The thing about ideology is that it tries to replace something that the Christian West eventually took for granted. Within Christianity there is an assumed point to living within the bounds of Christian ethics. Live a Christian life and your reward is eternal life at the feet of God. Ideology cannot offer this because ideology rejects God as the moral authority, so there must be some other reason to follow the moral demands of the ideology, which becomes the project of the ideology.
Marx probably understood this when he described life in a socialist society as a world of men able “to hunt in the morning, fish in the afternoon, rear cattle in the evening, criticize after dinner.” He was criticizing specialization and its dehumanizing qualities, but he was also describing a world where men were liberated from the human condition, free to be what they chose. Communism always imagined an end point that recreated heaven on earth.

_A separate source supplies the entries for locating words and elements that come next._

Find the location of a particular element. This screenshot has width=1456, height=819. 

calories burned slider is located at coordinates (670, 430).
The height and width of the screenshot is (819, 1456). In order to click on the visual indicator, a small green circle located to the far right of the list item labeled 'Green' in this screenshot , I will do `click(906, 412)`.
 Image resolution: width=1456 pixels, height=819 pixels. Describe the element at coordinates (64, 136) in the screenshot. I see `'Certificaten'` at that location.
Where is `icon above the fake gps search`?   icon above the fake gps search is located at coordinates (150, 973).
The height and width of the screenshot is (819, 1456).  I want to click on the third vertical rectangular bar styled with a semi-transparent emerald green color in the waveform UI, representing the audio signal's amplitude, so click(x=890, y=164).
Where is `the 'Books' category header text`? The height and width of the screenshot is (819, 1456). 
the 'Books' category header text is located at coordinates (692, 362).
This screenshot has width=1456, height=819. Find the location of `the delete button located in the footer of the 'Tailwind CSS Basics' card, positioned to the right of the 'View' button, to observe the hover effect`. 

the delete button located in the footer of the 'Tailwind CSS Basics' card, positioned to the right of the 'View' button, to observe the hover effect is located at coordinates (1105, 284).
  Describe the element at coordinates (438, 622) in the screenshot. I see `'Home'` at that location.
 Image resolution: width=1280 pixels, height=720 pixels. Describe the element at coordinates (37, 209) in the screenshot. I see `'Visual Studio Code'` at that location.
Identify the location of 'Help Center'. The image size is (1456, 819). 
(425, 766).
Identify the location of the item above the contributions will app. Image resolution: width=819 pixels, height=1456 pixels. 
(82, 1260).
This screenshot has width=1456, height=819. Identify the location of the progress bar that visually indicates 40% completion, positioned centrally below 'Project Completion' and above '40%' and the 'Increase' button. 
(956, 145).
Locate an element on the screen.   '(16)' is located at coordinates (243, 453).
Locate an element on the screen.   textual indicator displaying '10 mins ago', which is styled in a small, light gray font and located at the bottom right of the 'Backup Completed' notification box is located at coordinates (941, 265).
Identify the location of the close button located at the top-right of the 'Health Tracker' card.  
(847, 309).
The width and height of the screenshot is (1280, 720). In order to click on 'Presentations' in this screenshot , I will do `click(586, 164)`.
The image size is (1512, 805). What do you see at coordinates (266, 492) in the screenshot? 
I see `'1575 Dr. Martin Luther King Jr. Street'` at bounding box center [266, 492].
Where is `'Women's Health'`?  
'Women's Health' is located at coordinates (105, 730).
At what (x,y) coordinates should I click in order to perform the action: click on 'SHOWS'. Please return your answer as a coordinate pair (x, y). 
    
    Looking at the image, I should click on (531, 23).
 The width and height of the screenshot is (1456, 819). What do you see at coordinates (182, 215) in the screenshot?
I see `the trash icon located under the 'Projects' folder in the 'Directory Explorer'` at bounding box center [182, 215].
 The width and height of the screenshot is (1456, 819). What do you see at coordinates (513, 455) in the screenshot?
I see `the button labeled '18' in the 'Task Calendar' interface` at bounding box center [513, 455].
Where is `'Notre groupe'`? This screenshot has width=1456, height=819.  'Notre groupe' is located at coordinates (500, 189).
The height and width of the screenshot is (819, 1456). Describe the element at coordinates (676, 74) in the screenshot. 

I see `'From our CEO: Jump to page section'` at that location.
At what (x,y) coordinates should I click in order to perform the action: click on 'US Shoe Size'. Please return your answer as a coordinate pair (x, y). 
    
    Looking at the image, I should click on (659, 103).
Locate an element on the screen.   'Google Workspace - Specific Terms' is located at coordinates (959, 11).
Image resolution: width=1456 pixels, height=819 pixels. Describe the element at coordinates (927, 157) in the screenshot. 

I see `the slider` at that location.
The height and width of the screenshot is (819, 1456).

At some point, every ideology must at least imply a vision of the future as a reason to continue to live within and fight for the moral claims of the ideology. If the point of the ideology is more of the same, then why bother? Therefore, central to every ideology is a point to the struggle, a destination that promises to liberate people from whatever vexes the ideology. Therein lies the reason why the modern Progressive remain trapped in and obsessed with past struggles.
Progressivism was always a weird hybrid of Protestantism and liberalism, so it could leave unsaid the promise of Christianity, while refashioning the ethics of Christianity around claims to universalism, egalitarianism and eventually the blank slate. At its peak, it was a restatement of Winthrop’s sermon “A Model of Christian Charity,” but stripped of all Scriptural references. It resonated with an audience that continued to be informed by the vestigial Christianity they inherited.
The implied destination of Progressivism no longer works on an audience lacking even a basic Christian frame of reference. This void has been filled with a circular version of history in which events of today are recast as versions of the old glorious struggles of the past, where the good guys won, and the bad guys were sent fleeing. The Elect in this arrangement are those who can imagine themselves wearing the white rose of resistance or riding a bus in the Jim Crow South.
In this regard, Progressivism has become a hive without a queen. The queen is the promised land, and the hive is the habits of mind that form the ideology. They are the Christian zealots with no conception of God and only a vague understanding of what lies after this moment in time. This void is filled with anger, which is why they have become so vicious in defense of the absurd. The source of their rage is their spiritual death, which they cannot comprehend.
This obsession over 1938 and 1968 is not just a way to solve the pointlessness of Progressivism, but also a way to escape present reality. Every Progressive, whether of the fast or slow variety, is a version of Blanche DuBois, saddling the next generations with themselves and their stories of the past. The rest of us are now struggling to figure out what to do with them. They are an unwanted and useless presence to the people of the present, trying to move into the future.